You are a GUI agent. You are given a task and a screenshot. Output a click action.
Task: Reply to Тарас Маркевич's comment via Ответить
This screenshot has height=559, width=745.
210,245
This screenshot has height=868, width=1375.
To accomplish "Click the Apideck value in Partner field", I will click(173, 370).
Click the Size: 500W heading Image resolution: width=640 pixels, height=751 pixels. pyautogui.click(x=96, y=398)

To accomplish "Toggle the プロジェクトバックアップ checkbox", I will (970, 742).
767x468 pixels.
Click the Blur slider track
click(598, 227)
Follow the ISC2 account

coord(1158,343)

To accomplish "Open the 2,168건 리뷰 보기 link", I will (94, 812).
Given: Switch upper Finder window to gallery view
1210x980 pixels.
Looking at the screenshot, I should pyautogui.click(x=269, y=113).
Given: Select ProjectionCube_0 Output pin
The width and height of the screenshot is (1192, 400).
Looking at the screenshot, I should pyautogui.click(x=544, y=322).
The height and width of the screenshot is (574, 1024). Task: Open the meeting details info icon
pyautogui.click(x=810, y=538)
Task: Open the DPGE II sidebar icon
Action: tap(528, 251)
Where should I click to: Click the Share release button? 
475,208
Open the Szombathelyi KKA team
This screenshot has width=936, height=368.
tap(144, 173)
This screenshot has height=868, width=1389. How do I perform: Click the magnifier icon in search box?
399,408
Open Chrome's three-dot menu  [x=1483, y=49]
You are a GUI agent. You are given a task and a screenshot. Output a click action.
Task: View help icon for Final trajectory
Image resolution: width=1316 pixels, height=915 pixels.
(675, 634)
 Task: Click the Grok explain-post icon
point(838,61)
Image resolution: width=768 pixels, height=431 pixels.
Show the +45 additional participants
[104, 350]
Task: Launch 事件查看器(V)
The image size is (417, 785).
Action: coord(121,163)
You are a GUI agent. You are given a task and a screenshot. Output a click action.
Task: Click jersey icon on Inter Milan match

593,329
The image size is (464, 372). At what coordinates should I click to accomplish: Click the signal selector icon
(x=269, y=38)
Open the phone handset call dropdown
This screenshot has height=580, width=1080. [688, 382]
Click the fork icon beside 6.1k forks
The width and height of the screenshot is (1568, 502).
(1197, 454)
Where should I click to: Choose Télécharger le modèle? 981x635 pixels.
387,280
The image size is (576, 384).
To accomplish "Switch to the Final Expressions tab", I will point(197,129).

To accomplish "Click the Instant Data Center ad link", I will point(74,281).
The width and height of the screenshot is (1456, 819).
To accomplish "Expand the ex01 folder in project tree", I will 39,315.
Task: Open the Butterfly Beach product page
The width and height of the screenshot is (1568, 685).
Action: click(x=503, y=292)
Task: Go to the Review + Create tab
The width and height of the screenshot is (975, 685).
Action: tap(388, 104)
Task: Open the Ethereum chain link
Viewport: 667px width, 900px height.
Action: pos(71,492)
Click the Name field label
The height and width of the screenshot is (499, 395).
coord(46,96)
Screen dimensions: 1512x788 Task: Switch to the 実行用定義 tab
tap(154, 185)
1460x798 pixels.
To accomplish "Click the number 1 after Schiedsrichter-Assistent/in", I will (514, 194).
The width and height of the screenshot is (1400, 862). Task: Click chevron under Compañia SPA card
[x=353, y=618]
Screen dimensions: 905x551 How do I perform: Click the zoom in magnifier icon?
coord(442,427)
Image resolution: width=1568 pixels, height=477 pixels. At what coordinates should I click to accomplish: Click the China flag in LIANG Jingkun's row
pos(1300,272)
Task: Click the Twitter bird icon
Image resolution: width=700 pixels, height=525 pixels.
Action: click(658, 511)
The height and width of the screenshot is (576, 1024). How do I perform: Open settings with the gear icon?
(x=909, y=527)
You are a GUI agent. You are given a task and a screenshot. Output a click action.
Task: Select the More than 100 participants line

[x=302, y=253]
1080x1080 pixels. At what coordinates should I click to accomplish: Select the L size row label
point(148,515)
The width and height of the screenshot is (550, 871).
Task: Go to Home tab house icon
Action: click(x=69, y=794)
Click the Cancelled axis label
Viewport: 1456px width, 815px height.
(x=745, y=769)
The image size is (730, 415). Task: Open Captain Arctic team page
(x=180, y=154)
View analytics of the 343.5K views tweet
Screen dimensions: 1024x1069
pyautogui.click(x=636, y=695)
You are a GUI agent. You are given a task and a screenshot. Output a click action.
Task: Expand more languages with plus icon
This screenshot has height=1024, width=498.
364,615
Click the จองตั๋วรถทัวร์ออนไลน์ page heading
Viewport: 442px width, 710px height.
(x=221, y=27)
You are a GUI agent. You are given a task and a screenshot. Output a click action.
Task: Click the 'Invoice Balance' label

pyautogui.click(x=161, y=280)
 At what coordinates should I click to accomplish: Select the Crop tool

--------------------

* Exercise objective *
Render every line of the entries above as a numbered list, leaving out blank lines.

* Expected output *
1. You are a GUI agent. You are given a task and a screenshot. Output a click action.
2. Task: Reply to Тарас Маркевич's comment via Ответить
3. This screenshot has height=559, width=745.
4. 210,245
5. This screenshot has height=868, width=1375.
6. To accomplish "Click the Apideck value in Partner field", I will click(173, 370).
7. Click the Size: 500W heading Image resolution: width=640 pixels, height=751 pixels. pyautogui.click(x=96, y=398)
8. To accomplish "Toggle the プロジェクトバックアップ checkbox", I will (970, 742).
9. 767x468 pixels.
10. Click the Blur slider track
11. click(598, 227)
12. Follow the ISC2 account
13. coord(1158,343)
14. To accomplish "Open the 2,168건 리뷰 보기 link", I will (94, 812).
15. Given: Switch upper Finder window to gallery view
16. 1210x980 pixels.
17. Looking at the screenshot, I should pyautogui.click(x=269, y=113).
18. Given: Select ProjectionCube_0 Output pin
19. The width and height of the screenshot is (1192, 400).
20. Looking at the screenshot, I should pyautogui.click(x=544, y=322).
21. The height and width of the screenshot is (574, 1024). Task: Open the meeting details info icon
22. pyautogui.click(x=810, y=538)
23. Task: Open the DPGE II sidebar icon
24. Action: tap(528, 251)
25. Where should I click to: Click the Share release button? 
26. 475,208
27. Open the Szombathelyi KKA team
28. This screenshot has width=936, height=368.
29. tap(144, 173)
30. This screenshot has height=868, width=1389. How do I perform: Click the magnifier icon in search box?
31. 399,408
32. Open Chrome's three-dot menu  [x=1483, y=49]
33. You are a GUI agent. You are given a task and a screenshot. Output a click action.
34. Task: View help icon for Final trajectory
35. Image resolution: width=1316 pixels, height=915 pixels.
36. (675, 634)
37.  Task: Click the Grok explain-post icon
38. point(838,61)
39. Image resolution: width=768 pixels, height=431 pixels.
40. Show the +45 additional participants
41. [104, 350]
42. Task: Launch 事件查看器(V)
43. The image size is (417, 785).
44. Action: coord(121,163)
45. You are a GUI agent. You are given a task and a screenshot. Output a click action.
46. Task: Click jersey icon on Inter Milan match
47. 593,329
48. The image size is (464, 372). At what coordinates should I click to accomplish: Click the signal selector icon
49. (x=269, y=38)
50. Open the phone handset call dropdown
51. This screenshot has height=580, width=1080. [688, 382]
52. Click the fork icon beside 6.1k forks
53. The width and height of the screenshot is (1568, 502).
54. (1197, 454)
55. Where should I click to: Choose Télécharger le modèle? 981x635 pixels.
56. 387,280
57. The image size is (576, 384).
58. To accomplish "Switch to the Final Expressions tab", I will point(197,129).
59. To accomplish "Click the Instant Data Center ad link", I will point(74,281).
60. The width and height of the screenshot is (1456, 819).
61. To accomplish "Expand the ex01 folder in project tree", I will 39,315.
62. Task: Open the Butterfly Beach product page
63. The width and height of the screenshot is (1568, 685).
64. Action: click(x=503, y=292)
65. Task: Go to the Review + Create tab
66. The width and height of the screenshot is (975, 685).
67. Action: tap(388, 104)
68. Task: Open the Ethereum chain link
69. Viewport: 667px width, 900px height.
70. Action: pos(71,492)
71. Click the Name field label
72. The height and width of the screenshot is (499, 395).
73. coord(46,96)
74. Screen dimensions: 1512x788 Task: Switch to the 実行用定義 tab
75. tap(154, 185)
76. 1460x798 pixels.
77. To accomplish "Click the number 1 after Schiedsrichter-Assistent/in", I will (514, 194).
78. The width and height of the screenshot is (1400, 862). Task: Click chevron under Compañia SPA card
79. [x=353, y=618]
80. Screen dimensions: 905x551 How do I perform: Click the zoom in magnifier icon?
81. coord(442,427)
82. Image resolution: width=1568 pixels, height=477 pixels. At what coordinates should I click to accomplish: Click the China flag in LIANG Jingkun's row
83. pos(1300,272)
84. Task: Click the Twitter bird icon
85. Image resolution: width=700 pixels, height=525 pixels.
86. Action: click(658, 511)
87. The height and width of the screenshot is (576, 1024). How do I perform: Open settings with the gear icon?
88. (x=909, y=527)
89. You are a GUI agent. You are given a task and a screenshot. Output a click action.
90. Task: Select the More than 100 participants line
91. [x=302, y=253]
92. 1080x1080 pixels. At what coordinates should I click to accomplish: Select the L size row label
93. point(148,515)
94. The width and height of the screenshot is (550, 871).
95. Task: Go to Home tab house icon
96. Action: click(x=69, y=794)
97. Click the Cancelled axis label
98. Viewport: 1456px width, 815px height.
99. (x=745, y=769)
100. The image size is (730, 415). Task: Open Captain Arctic team page
101. (x=180, y=154)
102. View analytics of the 343.5K views tweet
103. Screen dimensions: 1024x1069
104. pyautogui.click(x=636, y=695)
105. You are a GUI agent. You are given a task and a screenshot. Output a click action.
106. Task: Expand more languages with plus icon
107. This screenshot has height=1024, width=498.
108. 364,615
109. Click the จองตั๋วรถทัวร์ออนไลน์ page heading
110. Viewport: 442px width, 710px height.
111. (x=221, y=27)
112. You are a GUI agent. You are given a task and a screenshot. Output a click action.
113. Task: Click the 'Invoice Balance' label
114. pyautogui.click(x=161, y=280)
115.  At what coordinates should I click to accomplish: Select the Crop tool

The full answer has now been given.